Ou vi outro dia uma definição algo matemática muito interessante, que poderia ser resumida em duas equações:
Beatles + Black Sabath = Pixies
Pixies 2 = Nirvana
Em português: O Pixies conseguiu uma maneira de equalizar a melodia com o peso, alternando entre estes dois ao longo da canção. Em geral, a melodia vem na primeira parte, acompanhada por uma marcação baixo/bateria e pouco mais, e na segunda parte vem a fúria explosiva de uma muralha de guitarras vindo abaixo. Mas pode ser o contrário também.
Where is my mind – Pixies
Esta mesma fórmula pode ser encontrada em praticamente todas as gravações do Nirvana. As admirações de Kurt Cobain são bem conhecidas. Ele adorava Pixies, bem como Beatles.
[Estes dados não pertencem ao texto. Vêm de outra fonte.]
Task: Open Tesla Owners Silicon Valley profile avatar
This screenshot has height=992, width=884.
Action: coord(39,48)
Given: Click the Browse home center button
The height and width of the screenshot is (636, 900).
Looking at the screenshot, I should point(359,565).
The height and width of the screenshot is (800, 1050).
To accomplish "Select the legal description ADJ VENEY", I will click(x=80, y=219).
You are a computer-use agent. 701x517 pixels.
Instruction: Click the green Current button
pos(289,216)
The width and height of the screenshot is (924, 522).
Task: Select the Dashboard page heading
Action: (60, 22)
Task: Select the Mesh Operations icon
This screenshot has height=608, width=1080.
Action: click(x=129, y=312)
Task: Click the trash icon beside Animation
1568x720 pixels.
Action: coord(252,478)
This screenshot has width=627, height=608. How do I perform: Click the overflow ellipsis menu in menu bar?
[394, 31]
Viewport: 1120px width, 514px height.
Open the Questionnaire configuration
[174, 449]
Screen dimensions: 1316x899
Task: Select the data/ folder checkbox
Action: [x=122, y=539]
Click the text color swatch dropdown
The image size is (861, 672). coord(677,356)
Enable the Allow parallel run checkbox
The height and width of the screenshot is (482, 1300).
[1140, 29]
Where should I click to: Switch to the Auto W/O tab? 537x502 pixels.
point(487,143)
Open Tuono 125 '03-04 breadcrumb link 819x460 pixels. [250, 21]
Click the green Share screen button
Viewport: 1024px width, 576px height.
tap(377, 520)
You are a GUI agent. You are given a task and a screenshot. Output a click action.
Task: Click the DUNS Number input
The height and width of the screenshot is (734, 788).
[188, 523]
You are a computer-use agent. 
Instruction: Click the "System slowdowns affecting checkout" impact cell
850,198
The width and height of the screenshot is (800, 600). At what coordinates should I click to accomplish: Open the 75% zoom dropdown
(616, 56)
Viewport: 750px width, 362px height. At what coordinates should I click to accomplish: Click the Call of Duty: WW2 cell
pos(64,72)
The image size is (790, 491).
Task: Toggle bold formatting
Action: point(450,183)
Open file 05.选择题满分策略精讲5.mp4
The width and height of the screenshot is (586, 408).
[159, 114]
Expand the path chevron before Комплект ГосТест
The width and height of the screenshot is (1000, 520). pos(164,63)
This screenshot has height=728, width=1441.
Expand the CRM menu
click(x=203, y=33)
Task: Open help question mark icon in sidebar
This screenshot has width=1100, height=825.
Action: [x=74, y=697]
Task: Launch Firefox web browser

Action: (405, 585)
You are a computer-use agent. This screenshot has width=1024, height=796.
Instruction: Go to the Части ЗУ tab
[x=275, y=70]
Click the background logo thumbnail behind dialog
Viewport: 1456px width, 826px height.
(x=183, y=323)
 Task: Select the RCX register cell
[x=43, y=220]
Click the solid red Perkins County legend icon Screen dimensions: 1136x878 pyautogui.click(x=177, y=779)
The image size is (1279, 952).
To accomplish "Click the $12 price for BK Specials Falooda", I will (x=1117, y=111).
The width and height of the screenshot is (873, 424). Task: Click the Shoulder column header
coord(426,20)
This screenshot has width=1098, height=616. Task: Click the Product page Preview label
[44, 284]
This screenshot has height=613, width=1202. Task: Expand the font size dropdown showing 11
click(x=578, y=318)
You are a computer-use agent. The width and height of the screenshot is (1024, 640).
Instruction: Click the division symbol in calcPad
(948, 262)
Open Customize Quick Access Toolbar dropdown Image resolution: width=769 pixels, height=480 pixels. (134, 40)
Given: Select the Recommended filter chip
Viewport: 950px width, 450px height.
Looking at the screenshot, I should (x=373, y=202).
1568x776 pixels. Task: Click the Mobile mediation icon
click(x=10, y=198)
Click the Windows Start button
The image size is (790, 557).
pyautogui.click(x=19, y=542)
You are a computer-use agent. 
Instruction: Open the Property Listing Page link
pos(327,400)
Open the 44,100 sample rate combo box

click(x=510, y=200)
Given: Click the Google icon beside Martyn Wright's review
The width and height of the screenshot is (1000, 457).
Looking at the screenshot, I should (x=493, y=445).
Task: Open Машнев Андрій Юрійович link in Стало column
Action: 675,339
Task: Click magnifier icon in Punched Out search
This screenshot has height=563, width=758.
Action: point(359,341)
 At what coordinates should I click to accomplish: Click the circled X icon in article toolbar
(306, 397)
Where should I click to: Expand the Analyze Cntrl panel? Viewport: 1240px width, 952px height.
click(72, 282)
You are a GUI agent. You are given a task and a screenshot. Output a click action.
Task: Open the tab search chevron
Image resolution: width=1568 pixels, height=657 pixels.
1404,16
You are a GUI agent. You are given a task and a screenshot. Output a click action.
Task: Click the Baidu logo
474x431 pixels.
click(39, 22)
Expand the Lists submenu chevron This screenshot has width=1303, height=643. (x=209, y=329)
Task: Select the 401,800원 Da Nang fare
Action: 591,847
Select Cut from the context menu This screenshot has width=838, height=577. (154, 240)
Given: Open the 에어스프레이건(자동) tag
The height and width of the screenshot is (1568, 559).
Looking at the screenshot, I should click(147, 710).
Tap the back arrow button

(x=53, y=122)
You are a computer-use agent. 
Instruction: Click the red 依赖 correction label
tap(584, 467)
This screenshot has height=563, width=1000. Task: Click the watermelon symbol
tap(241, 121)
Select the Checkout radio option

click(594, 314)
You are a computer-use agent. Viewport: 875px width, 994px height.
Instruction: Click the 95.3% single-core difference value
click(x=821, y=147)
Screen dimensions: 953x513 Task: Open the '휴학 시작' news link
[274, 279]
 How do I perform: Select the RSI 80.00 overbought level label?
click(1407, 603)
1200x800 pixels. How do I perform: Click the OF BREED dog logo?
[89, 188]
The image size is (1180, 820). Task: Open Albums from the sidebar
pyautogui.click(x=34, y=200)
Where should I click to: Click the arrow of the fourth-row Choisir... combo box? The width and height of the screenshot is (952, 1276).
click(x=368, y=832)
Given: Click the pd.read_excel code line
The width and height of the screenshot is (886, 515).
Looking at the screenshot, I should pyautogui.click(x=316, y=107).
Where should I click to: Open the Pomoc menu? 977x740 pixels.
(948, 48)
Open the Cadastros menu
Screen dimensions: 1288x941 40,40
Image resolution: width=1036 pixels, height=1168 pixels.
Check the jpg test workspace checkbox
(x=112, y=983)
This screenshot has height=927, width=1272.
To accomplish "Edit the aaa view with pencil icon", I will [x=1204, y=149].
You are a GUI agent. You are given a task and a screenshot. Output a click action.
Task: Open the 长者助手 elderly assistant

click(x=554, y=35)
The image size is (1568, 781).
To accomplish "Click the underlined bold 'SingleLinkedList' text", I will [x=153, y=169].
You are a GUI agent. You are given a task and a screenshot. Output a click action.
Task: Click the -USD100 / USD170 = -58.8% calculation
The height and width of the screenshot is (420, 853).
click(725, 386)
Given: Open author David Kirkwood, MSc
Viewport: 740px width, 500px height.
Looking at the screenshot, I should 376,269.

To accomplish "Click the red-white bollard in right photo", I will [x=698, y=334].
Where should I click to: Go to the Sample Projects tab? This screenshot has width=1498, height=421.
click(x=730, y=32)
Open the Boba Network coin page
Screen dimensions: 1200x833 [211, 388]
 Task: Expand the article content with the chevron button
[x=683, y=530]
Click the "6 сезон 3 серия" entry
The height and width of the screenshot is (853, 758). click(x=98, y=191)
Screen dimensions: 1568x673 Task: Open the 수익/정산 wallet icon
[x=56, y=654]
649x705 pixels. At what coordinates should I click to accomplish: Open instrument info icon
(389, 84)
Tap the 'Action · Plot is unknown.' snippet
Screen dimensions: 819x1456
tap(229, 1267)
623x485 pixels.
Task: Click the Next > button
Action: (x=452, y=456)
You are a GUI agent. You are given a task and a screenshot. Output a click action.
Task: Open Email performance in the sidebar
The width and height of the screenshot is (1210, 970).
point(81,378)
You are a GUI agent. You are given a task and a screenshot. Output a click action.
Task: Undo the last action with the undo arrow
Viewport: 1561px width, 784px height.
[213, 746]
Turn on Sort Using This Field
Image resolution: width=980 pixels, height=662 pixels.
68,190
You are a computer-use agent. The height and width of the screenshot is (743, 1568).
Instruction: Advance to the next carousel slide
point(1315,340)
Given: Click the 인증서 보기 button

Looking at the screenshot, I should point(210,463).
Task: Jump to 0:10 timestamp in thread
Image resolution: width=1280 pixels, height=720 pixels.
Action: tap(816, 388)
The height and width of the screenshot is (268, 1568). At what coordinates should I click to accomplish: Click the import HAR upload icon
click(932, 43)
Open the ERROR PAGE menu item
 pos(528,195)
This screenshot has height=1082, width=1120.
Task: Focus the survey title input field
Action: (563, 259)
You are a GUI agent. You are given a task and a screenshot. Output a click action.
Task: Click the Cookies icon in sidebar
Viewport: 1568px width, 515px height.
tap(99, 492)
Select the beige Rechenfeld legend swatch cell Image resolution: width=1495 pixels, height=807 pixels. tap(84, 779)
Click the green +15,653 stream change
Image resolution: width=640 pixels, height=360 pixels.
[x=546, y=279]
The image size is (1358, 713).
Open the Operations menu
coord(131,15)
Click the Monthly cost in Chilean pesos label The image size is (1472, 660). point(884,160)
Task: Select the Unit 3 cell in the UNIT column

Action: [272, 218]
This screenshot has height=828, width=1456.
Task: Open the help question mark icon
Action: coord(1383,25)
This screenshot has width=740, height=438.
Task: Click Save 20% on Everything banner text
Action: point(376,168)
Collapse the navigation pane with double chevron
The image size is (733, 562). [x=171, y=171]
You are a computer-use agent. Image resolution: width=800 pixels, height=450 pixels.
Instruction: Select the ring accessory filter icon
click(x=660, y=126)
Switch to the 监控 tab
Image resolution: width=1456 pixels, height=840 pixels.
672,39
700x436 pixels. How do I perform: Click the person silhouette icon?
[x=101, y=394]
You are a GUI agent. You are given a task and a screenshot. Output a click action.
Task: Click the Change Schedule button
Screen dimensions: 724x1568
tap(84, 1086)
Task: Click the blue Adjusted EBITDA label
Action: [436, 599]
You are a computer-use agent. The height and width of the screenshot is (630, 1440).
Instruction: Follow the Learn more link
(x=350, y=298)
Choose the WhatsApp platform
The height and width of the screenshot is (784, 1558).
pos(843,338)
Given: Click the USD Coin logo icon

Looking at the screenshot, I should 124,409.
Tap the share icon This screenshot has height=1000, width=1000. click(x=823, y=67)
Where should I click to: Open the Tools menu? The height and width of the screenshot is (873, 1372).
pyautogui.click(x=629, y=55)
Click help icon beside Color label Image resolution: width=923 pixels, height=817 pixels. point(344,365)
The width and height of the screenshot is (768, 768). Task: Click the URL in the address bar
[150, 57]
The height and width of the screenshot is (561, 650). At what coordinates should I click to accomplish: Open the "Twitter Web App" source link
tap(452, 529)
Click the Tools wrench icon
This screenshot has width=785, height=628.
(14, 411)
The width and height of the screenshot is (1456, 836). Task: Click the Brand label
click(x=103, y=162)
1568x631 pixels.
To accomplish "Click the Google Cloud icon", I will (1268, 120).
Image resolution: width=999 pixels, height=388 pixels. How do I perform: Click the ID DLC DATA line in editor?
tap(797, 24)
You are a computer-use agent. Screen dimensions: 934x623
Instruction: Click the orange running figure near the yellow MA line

Quando seu produtor queria que ele fizesse algo no estúdio (como gravar a voz duas vezes), o argumento decisivo que fazia Kurt aceitar a sugestão era de que John Lennon fazia assim.
Outra grande admiração de Cobain era o REM, não tanto pela influência musical, mas pelo modo como o grupo conseguiu resistir ao furacão de se tornar um sucesso internacional com Losing my religion sem que seu trabalho musical se diluisse nem permitindo que sua imagem se deteriorasse em modismos. Ele e Michael Stipe ficaram amigos a ponto de Stipe ter proposto um projeto em conjunto para Cobain pouco antes de seu suicídio, na intenção explícita de tirá-lo do buraco.
Talvez Michael Stipe conseguisse, quem sabe. Mas o fato é que o Nirvana não conseguiu escapar da roda-viva da sua transformação em produto, que já vitimara o movimento punk (mas este já começou pelo avesso, já que os Sex Pistols foram lançados pelo dono de uma butique). Kurt, ao contrário, foi apanhado pela máquina de moer carne da mídia que simplificava imensamente tudo o que ele dizia para poder vender, dos garotos que achavam que entendiam Kurt porque usavam bermudas iguais às dele, da idolatria ao espírito juvenil que ele tentara exorcizar no maior sucesso da banda. E o resto é história: o título do último álbum de estúdio que seria I hate myself and I want to die e acabou trocado pelo psicanalítico In Utero, que no fundo dizia quase a mesma coisa; uma overdose em 4 de março de 1994, e a morte apenas um mês depois.
Mas a última gravação oficial da banda não foi In Utero, e sim o Umplugged MTV, em 1993. Nele há muito poucos sucessos, o que confirma a resistência de Kurt em se deixar transformar em hitmaker – ao contrário, ele convida os desconhecidos Meat Puppets para participarem. E na escolha do repertório, uma canção em particular deixa claro o quanto ele tinha noção do que estava acontecendo à sua volta e o quanto isto o atingia: The man who sold the world. Composta por David Bowie para o álbum de mesmo nome, é um exemplo típico do Bowie cancionista em que as frases da guitarra caminham passo a passo com a melodia, ambas compostas juntas e de igual peso. E também é o Bowie de poética elíptica, cheia de mensagens vagas e ao mesmo tempo certeiras. Com esta, ele ensaia a criação de personas que levará a cabo a partir de Ziggy Stardust. O Homem que vendeu o mundo já é um personagem, apenas não é desenvolvido totalmente.
Ou melhor, não por David Bowie. Na letra cantada melancolicamente por Cobain, há um relato mais preciso do que se poderia esperar de quem se tornava uma celebridade contra sua vontade: “Embora eu não estivesse lá, ele disse que eu era seu amigo”; ou
Eu ri e apertei sua mão, e fiz meu caminho de volta pra casa
Eu procurei um jeito e lugar, por anos e anos vaguei
Eu encarei com um olhar vazio milhões de montanhas
Eu devia ter morrido sozinho, há muito, muito tempo
Quase tudo já foi dito sobre Kurt Cobain. Sem perder o sarcasmo, ele se pintou como quem vendeu o mundo, quando o mundo é que queria comprá-lo. Ele se recusou terminantemente, e o mundo o perdeu. Nunca saberemos como teria sido uma colaboração entre ele e Michael Stipe. Talvez fosse o caminho para que ele aprendesse a lidar com as enormes forças que se moviam em torno dele. Ele preferiu fazer seu caminho de volta para casa. Pena.
The man who sold the world – David Bowie
The man who sold the world – Nirvana
P.S. Este post vai para a Daniela Name, que foi quem me deu a notícia da morte de Kurt Cobain, desolada, vindo da redação do jornal. Um beijo saudoso.